[[ Data, beginning ]]

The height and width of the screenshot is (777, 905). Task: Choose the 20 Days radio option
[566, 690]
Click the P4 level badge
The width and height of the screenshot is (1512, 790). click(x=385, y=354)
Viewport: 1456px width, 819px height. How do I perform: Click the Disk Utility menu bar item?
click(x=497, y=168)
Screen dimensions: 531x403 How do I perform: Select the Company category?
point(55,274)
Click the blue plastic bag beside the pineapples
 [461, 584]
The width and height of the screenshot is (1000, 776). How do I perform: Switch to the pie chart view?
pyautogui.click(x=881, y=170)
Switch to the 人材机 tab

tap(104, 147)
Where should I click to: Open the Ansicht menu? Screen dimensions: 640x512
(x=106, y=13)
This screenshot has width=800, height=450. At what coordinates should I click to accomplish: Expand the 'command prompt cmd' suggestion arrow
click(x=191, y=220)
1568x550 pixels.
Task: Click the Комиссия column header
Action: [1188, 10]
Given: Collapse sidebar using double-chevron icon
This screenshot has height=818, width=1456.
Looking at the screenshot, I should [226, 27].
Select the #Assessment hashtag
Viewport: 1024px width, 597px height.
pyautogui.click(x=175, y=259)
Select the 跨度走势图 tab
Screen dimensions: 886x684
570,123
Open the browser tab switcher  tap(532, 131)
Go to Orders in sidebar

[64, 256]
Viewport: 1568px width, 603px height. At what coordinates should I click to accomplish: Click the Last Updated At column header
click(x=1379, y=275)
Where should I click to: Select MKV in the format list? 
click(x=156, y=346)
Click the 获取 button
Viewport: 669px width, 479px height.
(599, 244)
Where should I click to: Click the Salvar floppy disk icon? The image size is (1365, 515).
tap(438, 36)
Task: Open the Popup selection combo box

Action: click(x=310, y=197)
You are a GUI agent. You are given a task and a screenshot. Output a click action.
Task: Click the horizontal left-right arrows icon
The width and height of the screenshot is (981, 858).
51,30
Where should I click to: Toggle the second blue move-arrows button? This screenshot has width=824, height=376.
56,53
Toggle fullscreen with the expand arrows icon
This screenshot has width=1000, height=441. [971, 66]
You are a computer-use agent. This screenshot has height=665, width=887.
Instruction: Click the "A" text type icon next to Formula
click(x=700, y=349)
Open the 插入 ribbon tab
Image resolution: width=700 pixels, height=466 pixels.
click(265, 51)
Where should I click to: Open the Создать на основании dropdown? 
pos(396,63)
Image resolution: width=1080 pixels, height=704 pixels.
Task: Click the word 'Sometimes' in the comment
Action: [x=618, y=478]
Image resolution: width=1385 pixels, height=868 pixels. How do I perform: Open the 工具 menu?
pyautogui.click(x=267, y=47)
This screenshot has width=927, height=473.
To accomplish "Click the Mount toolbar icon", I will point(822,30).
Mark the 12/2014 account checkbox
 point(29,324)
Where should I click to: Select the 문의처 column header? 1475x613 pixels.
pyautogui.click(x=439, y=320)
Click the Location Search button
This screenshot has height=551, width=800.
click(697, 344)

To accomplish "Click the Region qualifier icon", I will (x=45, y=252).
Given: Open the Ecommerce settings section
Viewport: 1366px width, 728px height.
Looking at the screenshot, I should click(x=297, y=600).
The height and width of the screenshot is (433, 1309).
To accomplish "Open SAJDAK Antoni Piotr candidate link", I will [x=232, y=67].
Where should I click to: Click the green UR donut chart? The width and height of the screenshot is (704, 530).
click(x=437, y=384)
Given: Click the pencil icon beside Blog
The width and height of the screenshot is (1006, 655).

[[ Data, end ]]

Work required: Would you set down exactly the lines from the line with "This screenshot has width=927, height=473." through the last one in the material?

Your response:
This screenshot has width=927, height=473.
To accomplish "Click the Mount toolbar icon", I will point(822,30).
Mark the 12/2014 account checkbox
 point(29,324)
Where should I click to: Select the 문의처 column header? 1475x613 pixels.
pyautogui.click(x=439, y=320)
Click the Location Search button
This screenshot has height=551, width=800.
click(697, 344)

To accomplish "Click the Region qualifier icon", I will (x=45, y=252).
Given: Open the Ecommerce settings section
Viewport: 1366px width, 728px height.
Looking at the screenshot, I should click(x=297, y=600).
The height and width of the screenshot is (433, 1309).
To accomplish "Open SAJDAK Antoni Piotr candidate link", I will [x=232, y=67].
Where should I click to: Click the green UR donut chart? The width and height of the screenshot is (704, 530).
click(x=437, y=384)
Given: Click the pencil icon beside Blog
The width and height of the screenshot is (1006, 655).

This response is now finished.